Brasilien
Und auch die Wahlen in Brasilien sind knapper ausgegangen als bislang prognostiziert (es war ja teils ein Abstand von Lula auf Bolsonaro von bis zu 14 Prozent vorhergesagt worden). Nach den bislang vorliegenden Ergebnissen sind die beiden Antagonisten nur etwa fünf Prozent auseinander, wenngleich auch Lula gewonnen hat. Es steht nun noch die Stichwahl Ende Oktober an, und es wird sicherlich in dieser aufgeheizten Stimmung hoch hergehen, zumal es durchaus knapp werden könnte.

Eine Analyse, weswegen die Umfragen so daneben lagen:
Zitat:Why did the Brazil election pollsters get Bolsonaro’s vote so wrong?

One expert says many surveys overrepresented poor voters, and far-right supporters may just not respond. [...]

Far from being a sweeping win for the left, the first round of Brazil’s presidential elections was much closer than expected, with the country’s far-right president significantly outperforming predictions.

With almost all votes counted on Monday, Jair Bolsonaro’s veteran leftist rival, Luiz Inácio Lula da Silva, had secured 48.3%, while the populist incumbent was just five percentage points behind on 43.3%, a much narrower margin than most pre-election estimates. [...] Some of Brazil’s most respected pollsters, Ipec and DataFolha, had shown Lula tantalisingly close to avoiding a second-round runoff with 50% or more of first-round votes, excluding blank and spoiled ballots. Both predicted Lula would emerge with a 13- or 14-point margin over Bolsonaro, who was projected to win just 36% or 37% of the vote. Other late polls also placed the leftist within the margin of error of outright victory in the first round. [...]
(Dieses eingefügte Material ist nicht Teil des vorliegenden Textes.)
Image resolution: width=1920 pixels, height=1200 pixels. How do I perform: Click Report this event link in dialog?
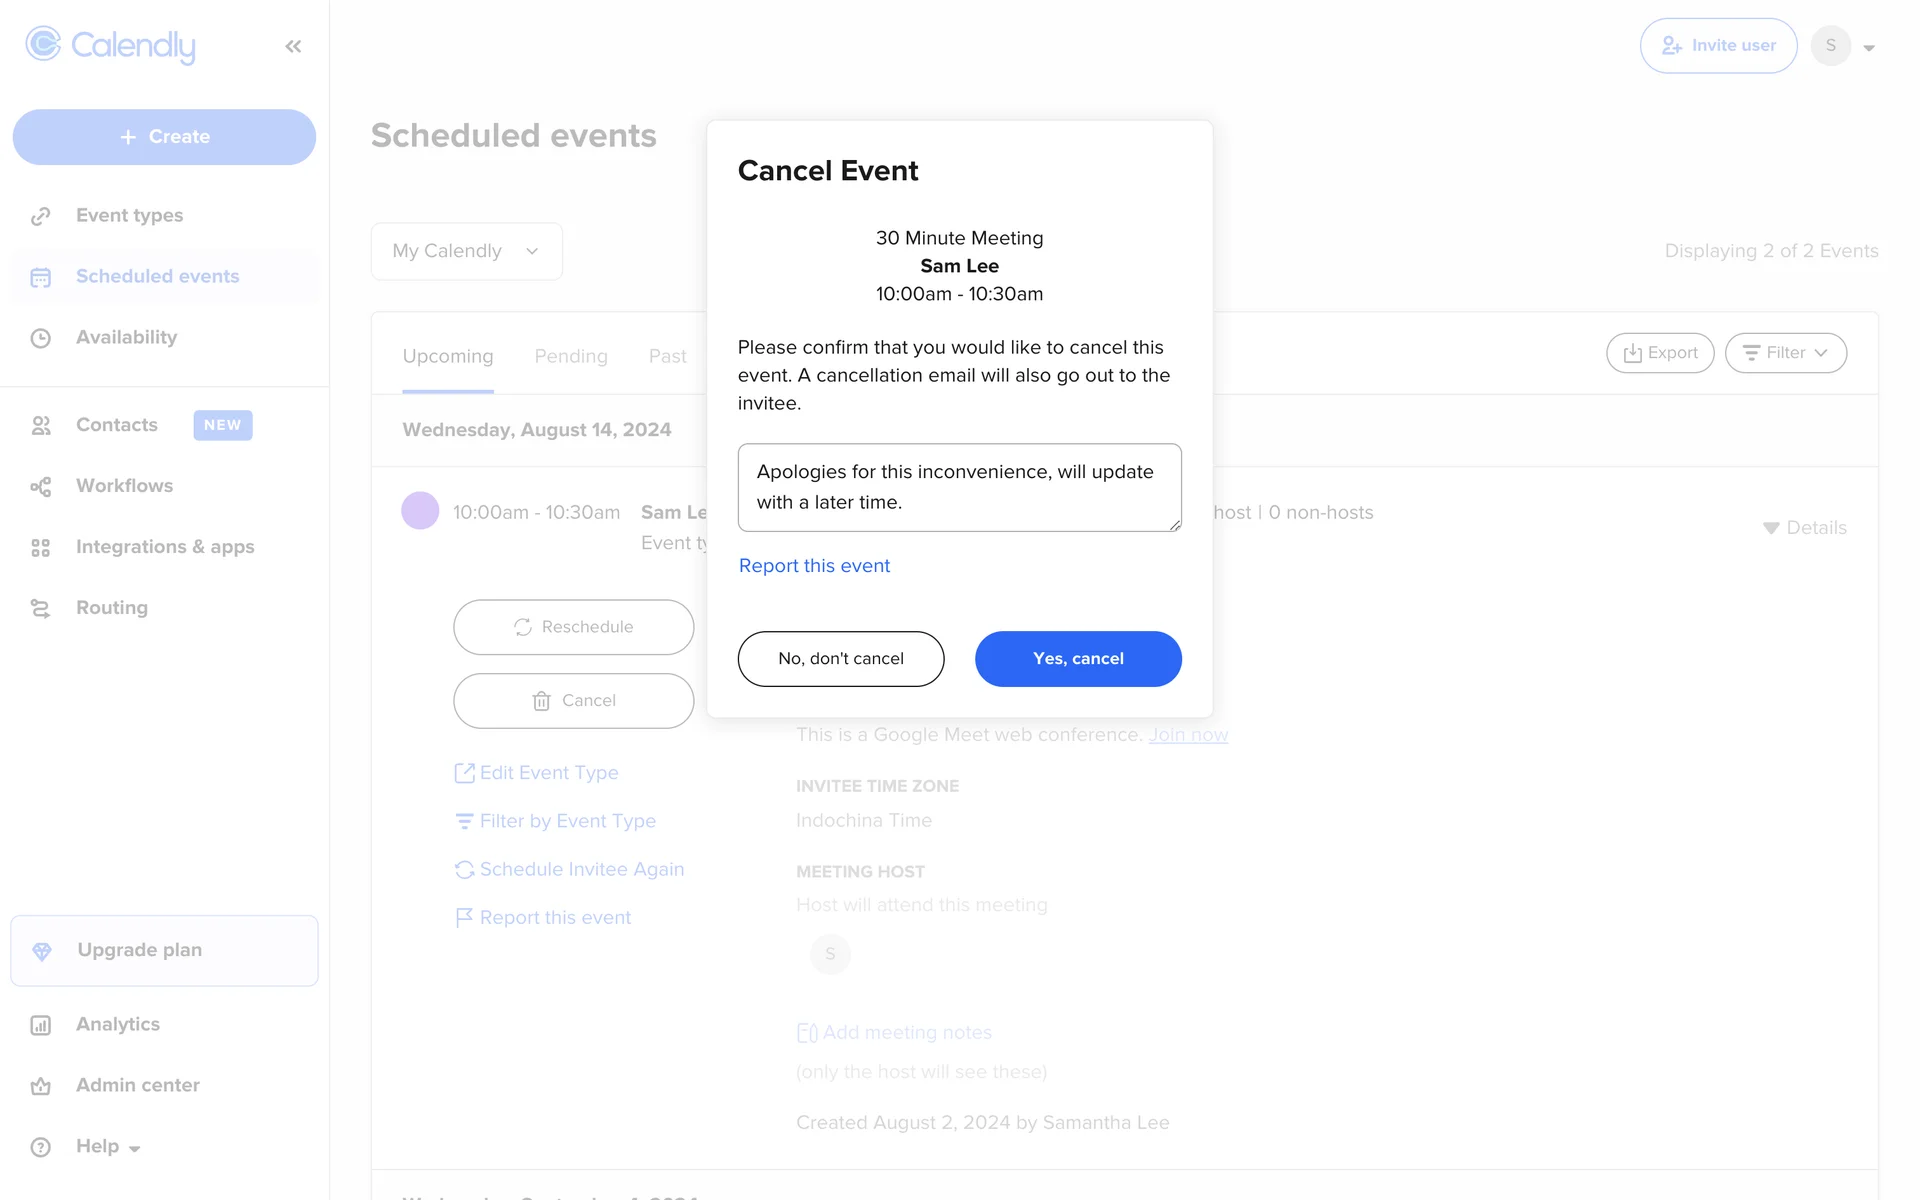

In Brazil’s election, Andrei Roman of the pollster AtlasIntel told Bloomberg, many samples overrepresented poor voters, who generally support Lula. Partly, that was because Brazil has not carried out a census since 2010.

Moreover, while polling firms adjust for “shy” far-right supporters unwilling to tell the truth about their voting intentions, many Bolsonaro voters, like many Trump voters, may just have refused to respond, seeing polls as part of a “fake news establishment” – and leaving pollsters unable to reach a large part of the electorate. Ultimately, pollsters stress, polling remains as much an art as a science, necessitating hard judgments not just about how different kinds of people respond to polls, but how they will end up actually voting. “We are constantly running to catch up,” said Wells. “Every election, there will be something different.”